Note: autoevals uses A/B/C/D choice classification, not 0-10 numeric. We'd adapt our judges to binary or multi-choice format, which is actually more reliable — LLMs are better at classification than numeric scoring.

The 12 judges, adapted

Judge	Evaluates	Format
Seed Value	prompt	A=valuable / B=obvious to model
Prompt Specificity	prompt	A=specific / B=vague
Contract Independence	conjugation	A=independent / B=parroting
Contract Concreteness	conjugation	A=concrete / B=abstract
Navigability	conjugation	A=testable / B=untestable
Token Density	conjugation	A=dense / B=padded
Slug Compression	conjugation	A=3 axes / B=overlapping
Distinctiveness	conjugation	A=unique / B=confusable
Grammar	conjugation	A=correct / B=errors
Referential Clarity	conjugation	A=self-contained / B=assumes context
Parent-Child Coherence	conjugation	A=coherent / B=mismatch
Verification Accuracy	conjugation	A=correct calls / B=false reject/pass

CLI output

$ npm run eval
🌱 seed.show eval — 16 seeds, 12 judges
Model: @cf/openai/gpt-oss-120b | Judge: claude-sonnet-4
gmail.api.ready          ✓ slug=gmail.auth.check
gmail.inbox.health       ✓ slug=gmail.inbox.health
...
═══════════════════════════════════════
Seed Value:             87% pass
Prompt Specificity:      93% pass
Contract Independence:   25% pass
Contract Concreteness:   93% pass
...
Results → eval/results/2026-04-06T03:18.json

Implementation steps

npm install autoevals openai (openai is a peer dep)
Write src/lib/eval/judges.ts — 12 LLMClassifierFromTemplate configs
Write src/lib/eval/runner.ts — fetch seeds from API, conjugate, run judges, aggregate
Write src/lib/eval/report.ts — terminal formatting + JSON serialization
Write scripts/eval.ts — CLI entry point with flags (--slug, --self-judge, --ci, --html)
Add "eval": "npx tsx scripts/eval.ts" to package.json
Create eval/thresholds.json with minimum pass rates per judge
Test: npm run eval should produce the same scorecard we've been getting from LangFuse

What we keep from LangFuse

Nothing runtime.
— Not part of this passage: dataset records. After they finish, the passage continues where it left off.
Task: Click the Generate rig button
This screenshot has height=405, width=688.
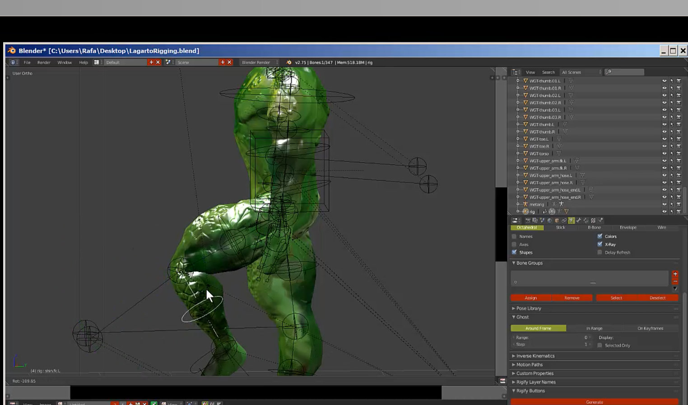Action: (x=594, y=402)
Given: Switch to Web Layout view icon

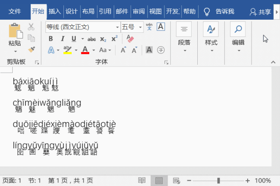Looking at the screenshot, I should (176, 180).
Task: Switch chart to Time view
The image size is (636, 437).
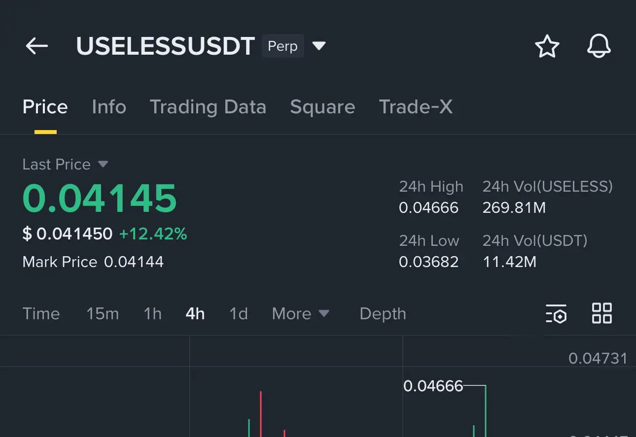Action: (x=41, y=313)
LangFuse stays as a historical reference (all our past experiments are there) but the active development loop moves to npm run eval. If we ever want to push results back to LangFuse for comparison, we can add a --langfuse flag later.

Effort: ~2-3 hours. I write all of it — no design-engineer needed. It's prompt strings + API glue + formatting, all TypeScript, all in my domain.